> PASSAGE GIVEN:
The ECB Premier Leagues are a series of regional cricket leagues organised by the England and Wales Cricket Board (ECB) that form the top tier of club cricket in England and Wales. The ECB published "Raising the Standard" in 1997, the ECB Management Board Blueprint for the Future Playing Structure of cricket. This introduced the concept of ECB Premier Leagues, designed to raise the playing standard of the top tier of club cricket and to bridge the gap between recreational cricket and the First Class game. A national network of Premier Leagues was established, with funding from the ECB. The Leagues have to meet the published ECB assessment criteria and they receive accreditation on an annual basis.

Premier Leagues are expected to establish links to other leagues in order to allow ambitious clubs to aspire to Premier League status over time. Many were based on existing leagues although some new Regional Premier Leagues were created. The ECB decided that overseas players are allowed to play in this top tier of club cricket provided that there is only one overseas player in any Premier League club team, which mirrors the arrangements for overseas players in the club cricket structures in countries such as Australia and South Africa.

> PROVIDED INFORMATION:
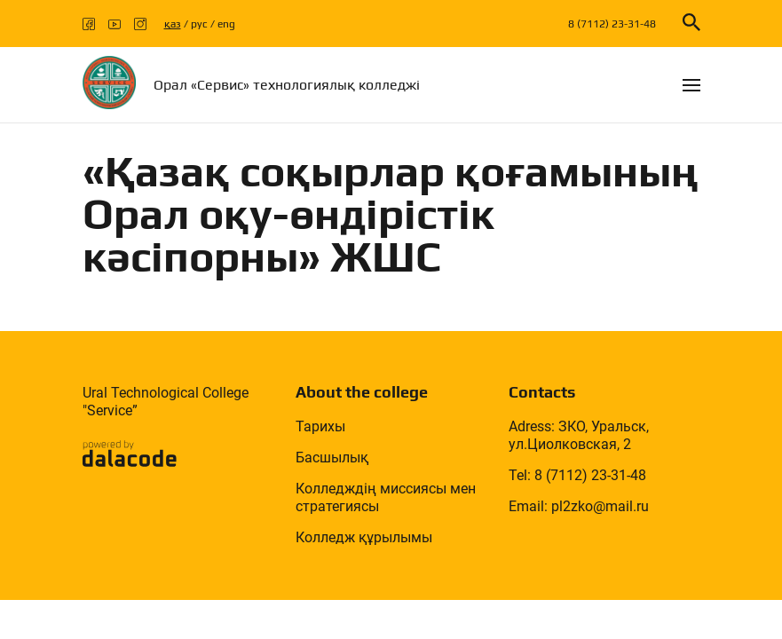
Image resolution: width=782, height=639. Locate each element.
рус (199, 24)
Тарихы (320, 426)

==

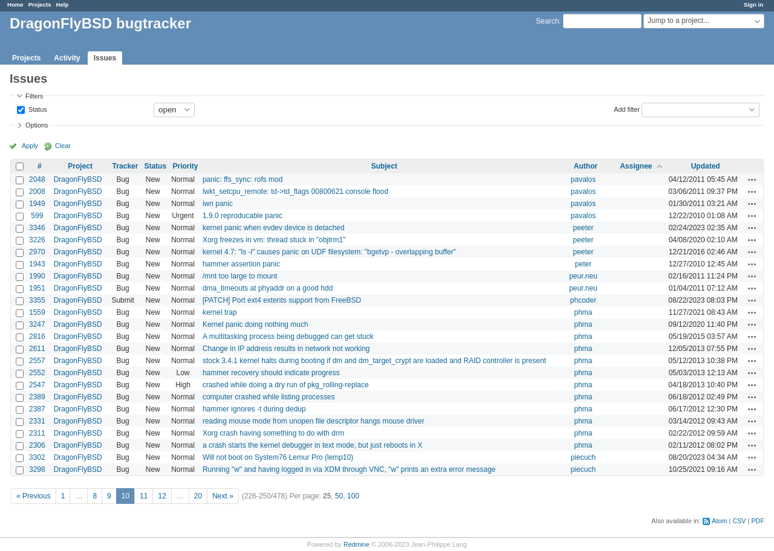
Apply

> WORK REQUIRED: In the passage on the ECB Premier Leagues, how many overseas players may a Premier League club team include?

> EXPECTED ANSWER: Only one overseas player.